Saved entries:

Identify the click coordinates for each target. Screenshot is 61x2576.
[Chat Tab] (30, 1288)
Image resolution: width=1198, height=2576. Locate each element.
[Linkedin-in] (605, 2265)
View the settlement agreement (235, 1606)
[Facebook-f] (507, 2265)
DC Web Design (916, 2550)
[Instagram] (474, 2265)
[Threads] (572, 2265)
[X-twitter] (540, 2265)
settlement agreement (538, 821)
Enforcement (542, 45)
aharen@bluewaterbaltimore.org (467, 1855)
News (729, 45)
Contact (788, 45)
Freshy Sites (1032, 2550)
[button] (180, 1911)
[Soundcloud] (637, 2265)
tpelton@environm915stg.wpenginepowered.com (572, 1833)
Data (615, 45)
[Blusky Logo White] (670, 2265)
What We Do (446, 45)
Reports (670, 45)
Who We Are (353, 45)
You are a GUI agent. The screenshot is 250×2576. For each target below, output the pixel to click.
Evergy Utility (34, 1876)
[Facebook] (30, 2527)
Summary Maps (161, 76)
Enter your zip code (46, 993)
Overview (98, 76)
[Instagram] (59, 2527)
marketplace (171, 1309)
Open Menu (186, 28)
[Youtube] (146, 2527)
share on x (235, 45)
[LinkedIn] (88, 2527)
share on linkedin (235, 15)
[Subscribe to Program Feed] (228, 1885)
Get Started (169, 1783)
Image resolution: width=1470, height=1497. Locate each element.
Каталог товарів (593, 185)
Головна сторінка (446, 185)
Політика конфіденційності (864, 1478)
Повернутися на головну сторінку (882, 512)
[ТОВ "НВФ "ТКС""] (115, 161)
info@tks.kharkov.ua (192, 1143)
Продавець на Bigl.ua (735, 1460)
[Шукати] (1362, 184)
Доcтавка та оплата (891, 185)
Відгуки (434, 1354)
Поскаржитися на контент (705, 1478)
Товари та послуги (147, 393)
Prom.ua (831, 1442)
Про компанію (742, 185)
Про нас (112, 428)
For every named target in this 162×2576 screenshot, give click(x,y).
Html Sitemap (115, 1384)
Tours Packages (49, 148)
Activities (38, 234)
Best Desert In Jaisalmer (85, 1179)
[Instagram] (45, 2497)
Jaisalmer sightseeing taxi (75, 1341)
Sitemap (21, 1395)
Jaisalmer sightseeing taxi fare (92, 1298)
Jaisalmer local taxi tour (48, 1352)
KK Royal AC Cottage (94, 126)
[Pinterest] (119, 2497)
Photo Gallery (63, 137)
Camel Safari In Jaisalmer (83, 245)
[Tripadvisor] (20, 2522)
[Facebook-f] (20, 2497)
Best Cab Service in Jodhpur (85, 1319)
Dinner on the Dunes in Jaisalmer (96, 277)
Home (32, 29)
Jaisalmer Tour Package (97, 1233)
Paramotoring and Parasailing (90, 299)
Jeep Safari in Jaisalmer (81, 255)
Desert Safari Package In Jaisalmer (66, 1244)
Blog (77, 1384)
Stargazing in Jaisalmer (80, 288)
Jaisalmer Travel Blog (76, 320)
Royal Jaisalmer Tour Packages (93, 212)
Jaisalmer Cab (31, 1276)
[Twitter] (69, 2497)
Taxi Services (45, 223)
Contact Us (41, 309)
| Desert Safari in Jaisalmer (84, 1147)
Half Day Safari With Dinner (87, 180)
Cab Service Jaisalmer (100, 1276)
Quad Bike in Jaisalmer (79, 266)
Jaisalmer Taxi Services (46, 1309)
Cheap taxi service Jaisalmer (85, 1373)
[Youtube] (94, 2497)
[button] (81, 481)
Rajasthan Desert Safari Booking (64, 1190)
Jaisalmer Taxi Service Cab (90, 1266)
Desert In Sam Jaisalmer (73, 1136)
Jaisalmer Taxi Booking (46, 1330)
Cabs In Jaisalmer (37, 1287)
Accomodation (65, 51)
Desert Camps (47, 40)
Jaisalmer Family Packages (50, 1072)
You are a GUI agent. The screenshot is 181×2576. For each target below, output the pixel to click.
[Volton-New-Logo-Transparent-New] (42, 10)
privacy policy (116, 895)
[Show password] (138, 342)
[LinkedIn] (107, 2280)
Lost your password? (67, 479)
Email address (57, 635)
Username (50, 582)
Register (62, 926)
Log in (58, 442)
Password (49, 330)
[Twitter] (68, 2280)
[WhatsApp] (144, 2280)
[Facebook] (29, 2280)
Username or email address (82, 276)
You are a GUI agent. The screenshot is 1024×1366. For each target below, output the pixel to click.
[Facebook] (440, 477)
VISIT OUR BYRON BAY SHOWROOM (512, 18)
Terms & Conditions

Task instructions: What lines above contain the string "Packages"? Copy all of them.

Result of the exercise:
Tours Packages (49, 148)
Royal Jaisalmer Tour Packages (93, 212)
Jaisalmer Family Packages (50, 1072)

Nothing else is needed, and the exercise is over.